- Partes del ejercicio -
1) Traduce al inglés esta oración del artículo sobre el racismo institucional: "Intentaba cruzar el mar junto a siete compañeros."
2) En el listado, cambia "Lilies" por "Roses" en todo lo que va desde la línea que contiene "Screenshot is 393x1567." hasta el final del listado, ambas incluidas. Reproduce solo esas líneas, sin ninguna otra modificación.

DAR RESPUESTA AL RACISMO INSTITUCIONAL

El Correo, HELENA MALENO, 14-08-2018

El 7 de agosto Salvamento Marítimo encontraba en aguas del Estrecho de Gibraltar el cadáver de una mujer subsahariana. Ella podría ser la integrante de una patera a remos que salió de Tánger el 1 de este mes. Intentaba cruzar el mar junto a siete compañeros. Comunicaron con unos amigos a primera hora de la mañana y después nunca más se supo de ellos. Siete hombres y una mujer desaparecidos. Un cuerpo, ya sin rostro, desembarcado en Barbate.

Este verano muchas personas que tuvieron la suerte de no desaparecer en el mar volvieron a Marruecos o llegaron a puertos españoles. Esto ha excitado la lengua de muchos políticos, que han llenado las portadas de los medios de comunicación de mensajes sobre la migración, que podrían ser calificados muchos de ellos de exabruptos racistas. Sus discursos no sólo son grandes titulares en busca de un rédito político en forma de votos, son también el reflejo de la vergüenza de nuestras políticas migratorias.

- Extractos de datos -
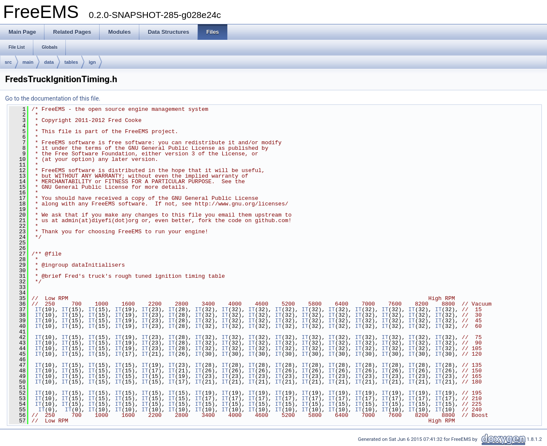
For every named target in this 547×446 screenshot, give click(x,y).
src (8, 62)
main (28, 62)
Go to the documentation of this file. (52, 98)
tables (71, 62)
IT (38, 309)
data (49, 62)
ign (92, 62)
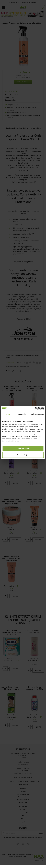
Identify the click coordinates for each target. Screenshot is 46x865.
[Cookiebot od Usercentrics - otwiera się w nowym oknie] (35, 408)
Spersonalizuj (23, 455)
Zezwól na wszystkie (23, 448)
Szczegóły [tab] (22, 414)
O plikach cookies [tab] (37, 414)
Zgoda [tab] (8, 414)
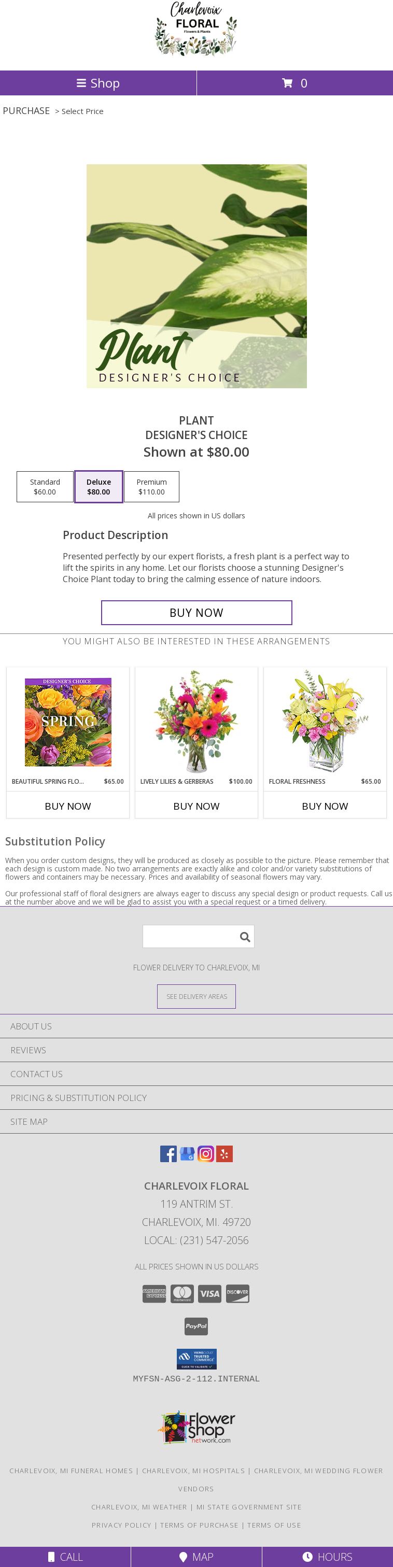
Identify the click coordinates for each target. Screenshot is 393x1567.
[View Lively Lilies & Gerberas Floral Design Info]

- Ejercicio resuelto -
1) She was trying to cross the sea with seven companions.

2)
Identify the click coordinates for each target. Screenshot is 393x1567.
[View Lively Roses & Gerberas Floral Design Info]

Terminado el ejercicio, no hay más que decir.